Egeria! sweet creation of some heart
Which found no mortal resting-place so fair
As thine ideal breast.
[Stanza cxv.] lines 1, 2, and 3.
The respectable authority of Flaminius Vacca would incline us to believe in the claims of the Egerian grotto.[654] He assures us that he saw an inscription in the pavement, stating that the fountain was that of Egeria, dedicated to the nymphs. The inscription is not there at this day, but Montfaucon quotes two lines[655] of Ovid [Fast., iii. 275, 276] from a stone in the Villa Giustiniani, which he seems to think had been brought from the same grotto.
This grotto and valley were formerly frequented in summer, and particularly the first Sunday in May, by the modern Romans, who attached a salubrious quality to the fountain which trickles from an orifice at the bottom of the vault, and, overflowing the little pools, creeps down the matted grass into the brook below.
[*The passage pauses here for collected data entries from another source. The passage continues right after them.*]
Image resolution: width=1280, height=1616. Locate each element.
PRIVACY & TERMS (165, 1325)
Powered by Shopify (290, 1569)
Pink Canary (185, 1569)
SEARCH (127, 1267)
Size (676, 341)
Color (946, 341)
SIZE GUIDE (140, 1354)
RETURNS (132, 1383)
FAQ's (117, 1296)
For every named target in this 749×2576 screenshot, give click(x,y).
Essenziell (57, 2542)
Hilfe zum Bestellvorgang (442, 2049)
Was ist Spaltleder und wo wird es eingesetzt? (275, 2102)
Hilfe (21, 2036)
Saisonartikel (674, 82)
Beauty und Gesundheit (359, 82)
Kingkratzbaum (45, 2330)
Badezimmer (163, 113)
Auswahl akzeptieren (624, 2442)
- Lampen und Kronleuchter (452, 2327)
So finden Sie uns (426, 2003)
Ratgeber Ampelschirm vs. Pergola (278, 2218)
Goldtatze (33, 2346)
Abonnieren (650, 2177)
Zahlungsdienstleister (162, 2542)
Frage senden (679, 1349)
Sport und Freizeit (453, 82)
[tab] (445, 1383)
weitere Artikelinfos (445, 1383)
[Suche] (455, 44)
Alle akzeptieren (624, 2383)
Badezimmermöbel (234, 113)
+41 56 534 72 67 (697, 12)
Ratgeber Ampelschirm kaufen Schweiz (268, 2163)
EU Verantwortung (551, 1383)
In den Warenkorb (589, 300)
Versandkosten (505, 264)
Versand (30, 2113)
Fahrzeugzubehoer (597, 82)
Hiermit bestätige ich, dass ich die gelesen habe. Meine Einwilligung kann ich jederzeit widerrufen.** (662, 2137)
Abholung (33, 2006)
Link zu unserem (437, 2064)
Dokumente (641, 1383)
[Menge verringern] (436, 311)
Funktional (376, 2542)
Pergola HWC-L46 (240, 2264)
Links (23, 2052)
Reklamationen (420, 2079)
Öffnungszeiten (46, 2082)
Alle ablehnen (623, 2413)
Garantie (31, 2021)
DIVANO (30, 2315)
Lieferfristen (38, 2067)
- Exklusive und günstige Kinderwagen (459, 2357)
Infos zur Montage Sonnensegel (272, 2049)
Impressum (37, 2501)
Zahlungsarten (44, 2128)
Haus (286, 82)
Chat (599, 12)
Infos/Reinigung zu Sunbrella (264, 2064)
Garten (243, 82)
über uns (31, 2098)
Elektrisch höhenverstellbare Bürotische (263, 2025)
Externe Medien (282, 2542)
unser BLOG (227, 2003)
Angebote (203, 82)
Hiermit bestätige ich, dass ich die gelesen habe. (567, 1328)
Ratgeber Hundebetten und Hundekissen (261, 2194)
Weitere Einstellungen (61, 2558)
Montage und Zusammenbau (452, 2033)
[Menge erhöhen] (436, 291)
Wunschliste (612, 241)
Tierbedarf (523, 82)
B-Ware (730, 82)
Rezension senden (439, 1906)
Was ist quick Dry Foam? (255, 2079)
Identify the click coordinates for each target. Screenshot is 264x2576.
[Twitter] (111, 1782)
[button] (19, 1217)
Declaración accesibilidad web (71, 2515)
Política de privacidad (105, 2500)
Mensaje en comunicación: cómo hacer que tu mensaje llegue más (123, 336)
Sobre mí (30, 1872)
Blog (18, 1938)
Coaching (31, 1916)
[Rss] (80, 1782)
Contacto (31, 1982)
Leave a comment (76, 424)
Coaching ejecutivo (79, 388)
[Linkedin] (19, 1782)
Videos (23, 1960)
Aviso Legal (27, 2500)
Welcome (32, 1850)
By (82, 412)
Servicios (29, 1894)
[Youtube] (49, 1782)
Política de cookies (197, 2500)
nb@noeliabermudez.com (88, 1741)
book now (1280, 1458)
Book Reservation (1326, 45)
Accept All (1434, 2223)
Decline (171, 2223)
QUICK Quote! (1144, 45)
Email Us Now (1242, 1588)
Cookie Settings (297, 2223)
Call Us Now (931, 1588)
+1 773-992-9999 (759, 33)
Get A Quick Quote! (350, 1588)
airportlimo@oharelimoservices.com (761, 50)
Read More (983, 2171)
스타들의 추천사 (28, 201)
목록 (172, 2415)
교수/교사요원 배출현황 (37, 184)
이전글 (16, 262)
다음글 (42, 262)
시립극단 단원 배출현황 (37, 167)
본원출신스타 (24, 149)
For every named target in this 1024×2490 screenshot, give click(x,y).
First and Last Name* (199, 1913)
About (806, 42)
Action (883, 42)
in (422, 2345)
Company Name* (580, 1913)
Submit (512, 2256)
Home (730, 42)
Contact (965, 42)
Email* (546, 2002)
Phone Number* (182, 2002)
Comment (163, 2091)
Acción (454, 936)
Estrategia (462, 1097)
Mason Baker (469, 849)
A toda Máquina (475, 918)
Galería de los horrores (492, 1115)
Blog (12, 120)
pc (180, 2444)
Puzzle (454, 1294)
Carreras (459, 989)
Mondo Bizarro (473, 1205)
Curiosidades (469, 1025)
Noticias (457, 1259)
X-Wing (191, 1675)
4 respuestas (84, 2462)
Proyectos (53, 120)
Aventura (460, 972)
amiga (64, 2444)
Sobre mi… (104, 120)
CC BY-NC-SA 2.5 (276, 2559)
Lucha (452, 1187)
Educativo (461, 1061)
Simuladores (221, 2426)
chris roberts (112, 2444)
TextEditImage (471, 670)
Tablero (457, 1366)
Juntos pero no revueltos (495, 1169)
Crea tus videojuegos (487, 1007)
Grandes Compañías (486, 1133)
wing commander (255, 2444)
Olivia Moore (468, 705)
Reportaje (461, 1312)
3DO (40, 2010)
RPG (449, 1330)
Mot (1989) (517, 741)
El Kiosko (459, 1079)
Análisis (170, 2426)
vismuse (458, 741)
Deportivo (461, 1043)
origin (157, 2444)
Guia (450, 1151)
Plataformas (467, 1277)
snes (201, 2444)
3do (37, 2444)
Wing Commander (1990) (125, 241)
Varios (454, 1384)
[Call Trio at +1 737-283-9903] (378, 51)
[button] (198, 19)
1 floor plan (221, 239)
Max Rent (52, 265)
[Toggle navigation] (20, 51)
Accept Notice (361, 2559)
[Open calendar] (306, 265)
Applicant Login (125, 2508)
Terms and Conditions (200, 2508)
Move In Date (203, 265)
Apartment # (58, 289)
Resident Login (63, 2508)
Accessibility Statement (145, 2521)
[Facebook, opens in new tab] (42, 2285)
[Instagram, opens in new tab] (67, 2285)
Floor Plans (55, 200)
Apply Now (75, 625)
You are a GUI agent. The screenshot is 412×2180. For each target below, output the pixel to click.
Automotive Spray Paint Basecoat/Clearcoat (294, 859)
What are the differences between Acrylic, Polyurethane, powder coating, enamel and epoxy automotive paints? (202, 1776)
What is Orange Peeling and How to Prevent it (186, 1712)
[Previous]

The brook is the Ovidian Almo, whose name and qualities are lost in the modern Aquataccio. The valley itself is called Valle di Caffarelli, from the dukes of that name who made over their fountain to the Pallavicini, with sixty rubbia of adjoining land.
There can be little doubt that this long dell is the Egerian valley of Juvenal, and the pausing place of Umbritius, notwithstanding the generality of his commentators have supposed the descent of the satirist and his friend to have been into the Arician grove, where the nymph met Hippolitus, and where she was more peculiarly worshipped.